George wrote:
*trimmed*
>>
>> [1] Perhaps implied, but not clearly stated: Does spamd succeed in
>> utilizing the socket at other times?
>
> Yes, every time.
>>
>> - Presuming Exim and spamd are running as different users, are they at
>> least in the same group?
>
> No. My perimeters for spamd start up are: /usr/bin/spamd -d -x -q -L -m
> 10 -u amavisd --socketpath=/tmp/spamd
>
>>
>> - do both, probably by group perms, have r/w access rights to the socket?
>
>
> socket is created by spamd as root/wheel automatically and the child
> processes are amavisd (it's just a username, no amavisd)
>
If the socket is *really* created as root:wheel that could create a problem.

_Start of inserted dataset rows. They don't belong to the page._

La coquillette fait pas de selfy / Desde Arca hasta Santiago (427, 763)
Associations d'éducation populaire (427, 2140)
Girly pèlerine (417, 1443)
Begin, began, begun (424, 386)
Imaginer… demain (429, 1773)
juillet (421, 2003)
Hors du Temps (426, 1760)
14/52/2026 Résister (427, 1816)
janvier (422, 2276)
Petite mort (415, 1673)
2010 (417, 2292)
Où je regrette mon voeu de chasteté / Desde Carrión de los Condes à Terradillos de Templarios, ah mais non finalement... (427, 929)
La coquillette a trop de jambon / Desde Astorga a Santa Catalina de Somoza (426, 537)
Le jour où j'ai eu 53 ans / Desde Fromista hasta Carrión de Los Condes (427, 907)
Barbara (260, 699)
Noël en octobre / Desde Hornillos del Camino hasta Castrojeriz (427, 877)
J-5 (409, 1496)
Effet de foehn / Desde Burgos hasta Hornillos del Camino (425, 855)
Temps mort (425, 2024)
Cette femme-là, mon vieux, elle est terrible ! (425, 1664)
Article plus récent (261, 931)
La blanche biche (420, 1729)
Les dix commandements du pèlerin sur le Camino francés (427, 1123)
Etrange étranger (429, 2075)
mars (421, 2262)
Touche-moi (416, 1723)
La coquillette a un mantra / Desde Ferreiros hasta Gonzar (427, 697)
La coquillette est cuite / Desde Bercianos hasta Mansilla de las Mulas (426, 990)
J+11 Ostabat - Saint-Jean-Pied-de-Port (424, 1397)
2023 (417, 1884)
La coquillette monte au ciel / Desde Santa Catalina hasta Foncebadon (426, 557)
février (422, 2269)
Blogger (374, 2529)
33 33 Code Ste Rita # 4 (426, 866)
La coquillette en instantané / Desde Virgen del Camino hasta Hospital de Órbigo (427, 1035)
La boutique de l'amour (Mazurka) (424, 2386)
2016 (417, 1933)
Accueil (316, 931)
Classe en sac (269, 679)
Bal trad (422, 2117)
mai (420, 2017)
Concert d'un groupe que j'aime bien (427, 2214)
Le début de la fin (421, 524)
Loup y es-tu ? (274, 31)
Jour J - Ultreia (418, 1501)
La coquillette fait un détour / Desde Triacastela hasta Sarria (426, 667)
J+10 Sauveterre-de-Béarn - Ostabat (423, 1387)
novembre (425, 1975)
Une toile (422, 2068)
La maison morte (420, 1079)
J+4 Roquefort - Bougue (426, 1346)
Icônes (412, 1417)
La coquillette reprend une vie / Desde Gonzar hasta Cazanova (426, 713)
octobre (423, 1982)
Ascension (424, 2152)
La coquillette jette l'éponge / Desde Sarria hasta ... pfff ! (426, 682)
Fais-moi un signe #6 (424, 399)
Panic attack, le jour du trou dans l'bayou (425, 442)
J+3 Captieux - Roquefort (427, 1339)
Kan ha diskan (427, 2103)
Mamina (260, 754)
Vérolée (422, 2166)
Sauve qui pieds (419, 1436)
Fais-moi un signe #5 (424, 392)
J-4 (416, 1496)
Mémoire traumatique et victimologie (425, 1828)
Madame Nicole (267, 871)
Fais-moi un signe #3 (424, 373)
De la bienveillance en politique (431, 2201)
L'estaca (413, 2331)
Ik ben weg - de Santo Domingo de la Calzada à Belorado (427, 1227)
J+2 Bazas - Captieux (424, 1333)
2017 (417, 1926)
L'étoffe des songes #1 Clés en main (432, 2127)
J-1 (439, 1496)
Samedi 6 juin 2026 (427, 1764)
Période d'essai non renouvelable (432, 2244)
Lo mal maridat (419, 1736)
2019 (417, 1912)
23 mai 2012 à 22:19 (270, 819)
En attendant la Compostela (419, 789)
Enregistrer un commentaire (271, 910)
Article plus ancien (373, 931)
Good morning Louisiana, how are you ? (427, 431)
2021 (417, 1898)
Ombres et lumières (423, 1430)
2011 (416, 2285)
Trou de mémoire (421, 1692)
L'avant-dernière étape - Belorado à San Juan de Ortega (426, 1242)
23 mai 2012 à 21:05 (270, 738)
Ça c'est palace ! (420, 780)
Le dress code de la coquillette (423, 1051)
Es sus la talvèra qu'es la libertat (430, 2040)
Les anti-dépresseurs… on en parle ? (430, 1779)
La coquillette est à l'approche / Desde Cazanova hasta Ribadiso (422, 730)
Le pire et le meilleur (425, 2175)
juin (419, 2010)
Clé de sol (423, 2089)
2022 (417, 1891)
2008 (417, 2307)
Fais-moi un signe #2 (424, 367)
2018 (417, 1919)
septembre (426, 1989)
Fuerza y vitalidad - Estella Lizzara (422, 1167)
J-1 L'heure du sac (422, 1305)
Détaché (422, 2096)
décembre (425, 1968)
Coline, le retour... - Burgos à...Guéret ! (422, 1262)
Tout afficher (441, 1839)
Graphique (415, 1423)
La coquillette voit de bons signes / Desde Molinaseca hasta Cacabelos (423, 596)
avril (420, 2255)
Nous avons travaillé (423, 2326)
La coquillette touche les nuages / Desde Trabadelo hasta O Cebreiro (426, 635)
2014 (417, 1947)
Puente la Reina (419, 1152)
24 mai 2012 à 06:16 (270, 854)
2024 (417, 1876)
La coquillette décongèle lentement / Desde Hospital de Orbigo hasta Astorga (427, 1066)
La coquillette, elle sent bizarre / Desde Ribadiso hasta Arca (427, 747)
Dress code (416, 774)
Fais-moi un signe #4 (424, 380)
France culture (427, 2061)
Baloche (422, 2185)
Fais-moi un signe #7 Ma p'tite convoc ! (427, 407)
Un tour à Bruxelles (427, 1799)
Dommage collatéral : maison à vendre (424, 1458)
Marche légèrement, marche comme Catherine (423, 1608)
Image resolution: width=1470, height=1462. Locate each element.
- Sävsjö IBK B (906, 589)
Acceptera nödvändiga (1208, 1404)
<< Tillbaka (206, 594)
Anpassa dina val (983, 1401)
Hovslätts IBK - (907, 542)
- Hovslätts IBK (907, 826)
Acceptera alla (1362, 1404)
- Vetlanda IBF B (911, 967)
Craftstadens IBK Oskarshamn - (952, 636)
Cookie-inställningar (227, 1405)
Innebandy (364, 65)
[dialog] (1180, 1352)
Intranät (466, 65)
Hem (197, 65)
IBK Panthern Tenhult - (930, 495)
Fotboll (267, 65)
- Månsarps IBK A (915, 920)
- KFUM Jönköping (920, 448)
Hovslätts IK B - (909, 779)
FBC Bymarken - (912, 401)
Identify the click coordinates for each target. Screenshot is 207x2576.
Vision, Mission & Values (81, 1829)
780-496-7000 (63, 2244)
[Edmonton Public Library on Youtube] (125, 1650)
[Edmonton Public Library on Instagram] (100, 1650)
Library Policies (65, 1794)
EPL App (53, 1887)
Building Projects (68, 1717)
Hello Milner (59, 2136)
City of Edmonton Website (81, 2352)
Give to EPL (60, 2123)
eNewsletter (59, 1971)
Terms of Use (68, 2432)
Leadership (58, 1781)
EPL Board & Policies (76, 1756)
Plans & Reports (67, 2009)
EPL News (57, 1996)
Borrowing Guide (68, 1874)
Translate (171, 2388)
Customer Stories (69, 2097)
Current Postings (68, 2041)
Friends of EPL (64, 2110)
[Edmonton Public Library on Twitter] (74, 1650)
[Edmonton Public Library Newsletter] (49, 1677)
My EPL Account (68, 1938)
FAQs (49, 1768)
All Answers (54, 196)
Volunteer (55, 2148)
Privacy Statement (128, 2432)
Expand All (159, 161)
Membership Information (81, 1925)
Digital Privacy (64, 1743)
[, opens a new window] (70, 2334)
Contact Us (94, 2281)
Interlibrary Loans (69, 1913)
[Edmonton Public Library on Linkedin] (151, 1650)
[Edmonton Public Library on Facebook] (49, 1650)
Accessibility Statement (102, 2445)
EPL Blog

But the ...-u amavisd ... indicates it is being created wuth EUID:EGID
of amavisd:<some non-wheel group>
Try an ls -lF on /temp/spamd/*. to confirm.
>>
>> - might either be leaving the socket set with ownership and/or perm
>> settings that block the other?
>
>
> No. Upon the next call it works.
That is exactly why I am suspicious that there is a point during which
the socket is being accessed and locked by some process with higher priv
levels, then released again.
As you are not using an IP connection to spamd, there should be a very
small list of suspects.
> I looked in crash logs, reporters,
> system logs not a trace other than in the panic log and mail log.
>
Usually shows up in /var/log/exim/paniclog, /var/log/maillog,
/var/log/messages and/or /var/log/console.log
*trim*
>> - does Exim always run as the same UID:GID, or does it adopt the
>> UID:GID of, for example, an
>> authenticated MUA user,
>
>
> Exim is fixed user. Authentication is mysql based. No system users.
>
>>
>> - if so, is that done before or after the point at which you invoke
>> spamd?
>
>
> Before...
> During data acl
>
> warn message = X-Spam-Status: $spam_report\n\
> X-New-Subject: [***SPAM***] $h_subject:
> condition = ${if <{$message_size}{80k}{1}{0}}
> spam = $acl_m0:true
>
Where you have 'acl_m0:true', many Exim examples have 'nobody:true', and
I use 'spamd:true'
Logs will show spamd made the run as user {number} for whomever that
user is.
That is where I would look - see if acl_m0 "sometimes" furnishes a
non-existent system user, or one that has no rights to the socket.
Adding:
logwrite = spamd invoked by users $acl_m0
- to that acl will log it in mainlog (at least).